[Stored items]
▬▬▬▬▬▬

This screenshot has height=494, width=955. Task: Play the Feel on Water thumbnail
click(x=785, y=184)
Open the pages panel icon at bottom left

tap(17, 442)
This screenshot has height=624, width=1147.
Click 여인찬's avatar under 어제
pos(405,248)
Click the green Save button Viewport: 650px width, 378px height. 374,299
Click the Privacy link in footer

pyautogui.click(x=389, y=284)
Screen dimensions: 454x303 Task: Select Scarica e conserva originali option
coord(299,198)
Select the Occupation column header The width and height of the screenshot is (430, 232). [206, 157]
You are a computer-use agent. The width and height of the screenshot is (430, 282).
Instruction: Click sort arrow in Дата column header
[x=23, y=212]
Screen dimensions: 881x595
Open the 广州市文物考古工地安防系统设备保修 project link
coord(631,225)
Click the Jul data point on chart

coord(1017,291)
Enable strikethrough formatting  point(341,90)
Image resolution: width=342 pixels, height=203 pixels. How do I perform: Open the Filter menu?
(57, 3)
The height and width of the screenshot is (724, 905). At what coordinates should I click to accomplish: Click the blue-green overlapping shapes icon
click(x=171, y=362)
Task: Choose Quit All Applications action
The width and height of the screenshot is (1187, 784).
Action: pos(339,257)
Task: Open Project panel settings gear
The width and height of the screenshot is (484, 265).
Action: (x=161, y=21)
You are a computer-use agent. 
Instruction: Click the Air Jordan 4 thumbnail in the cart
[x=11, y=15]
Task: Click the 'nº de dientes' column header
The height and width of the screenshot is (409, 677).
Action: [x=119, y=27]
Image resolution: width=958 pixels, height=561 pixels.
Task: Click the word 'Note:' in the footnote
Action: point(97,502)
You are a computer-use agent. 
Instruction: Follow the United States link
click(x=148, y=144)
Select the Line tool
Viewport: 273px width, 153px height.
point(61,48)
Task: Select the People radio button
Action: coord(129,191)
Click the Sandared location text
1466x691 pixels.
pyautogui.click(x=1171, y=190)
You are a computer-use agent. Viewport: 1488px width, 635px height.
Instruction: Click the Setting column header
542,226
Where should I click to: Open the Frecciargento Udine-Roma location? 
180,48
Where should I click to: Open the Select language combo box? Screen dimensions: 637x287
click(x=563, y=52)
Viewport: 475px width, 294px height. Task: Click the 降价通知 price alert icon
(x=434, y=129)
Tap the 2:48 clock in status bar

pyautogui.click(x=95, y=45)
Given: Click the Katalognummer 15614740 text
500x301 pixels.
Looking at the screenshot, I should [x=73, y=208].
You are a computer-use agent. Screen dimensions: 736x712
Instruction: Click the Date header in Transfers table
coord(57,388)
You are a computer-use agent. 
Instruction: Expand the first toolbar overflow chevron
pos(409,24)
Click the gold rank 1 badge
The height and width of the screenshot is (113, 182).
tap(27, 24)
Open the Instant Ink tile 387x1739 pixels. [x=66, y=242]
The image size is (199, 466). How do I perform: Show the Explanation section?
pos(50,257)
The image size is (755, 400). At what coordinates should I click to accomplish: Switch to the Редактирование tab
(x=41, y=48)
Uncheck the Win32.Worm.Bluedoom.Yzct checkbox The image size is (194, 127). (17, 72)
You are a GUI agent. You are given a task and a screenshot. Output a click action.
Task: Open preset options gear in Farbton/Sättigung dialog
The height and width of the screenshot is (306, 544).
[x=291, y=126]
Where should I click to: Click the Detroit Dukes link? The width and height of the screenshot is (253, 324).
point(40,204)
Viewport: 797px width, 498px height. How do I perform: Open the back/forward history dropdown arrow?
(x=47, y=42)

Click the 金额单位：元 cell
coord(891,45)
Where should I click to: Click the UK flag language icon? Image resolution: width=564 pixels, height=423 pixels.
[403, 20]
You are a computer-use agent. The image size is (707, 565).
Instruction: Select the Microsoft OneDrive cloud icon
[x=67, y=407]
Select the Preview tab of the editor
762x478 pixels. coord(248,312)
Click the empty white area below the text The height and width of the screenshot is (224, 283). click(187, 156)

▬▬▬▬▬▬

### PROBLEM DESCRIPTION
Transcribe exactly, please, the lines from the one with "The image size is (755, 400)." to the last line of the entries above, ends included.

### ANSWER FOR THE TASK
The image size is (755, 400). At what coordinates should I click to accomplish: Switch to the Редактирование tab
(x=41, y=48)
Uncheck the Win32.Worm.Bluedoom.Yzct checkbox The image size is (194, 127). (17, 72)
You are a GUI agent. You are given a task and a screenshot. Output a click action.
Task: Open preset options gear in Farbton/Sättigung dialog
The height and width of the screenshot is (306, 544).
[x=291, y=126]
Where should I click to: Click the Detroit Dukes link? The width and height of the screenshot is (253, 324).
point(40,204)
Viewport: 797px width, 498px height. How do I perform: Open the back/forward history dropdown arrow?
(x=47, y=42)

Click the 金额单位：元 cell
coord(891,45)
Where should I click to: Click the UK flag language icon? Image resolution: width=564 pixels, height=423 pixels.
[403, 20]
You are a computer-use agent. The image size is (707, 565).
Instruction: Select the Microsoft OneDrive cloud icon
[x=67, y=407]
Select the Preview tab of the editor
762x478 pixels. coord(248,312)
Click the empty white area below the text The height and width of the screenshot is (224, 283). click(187, 156)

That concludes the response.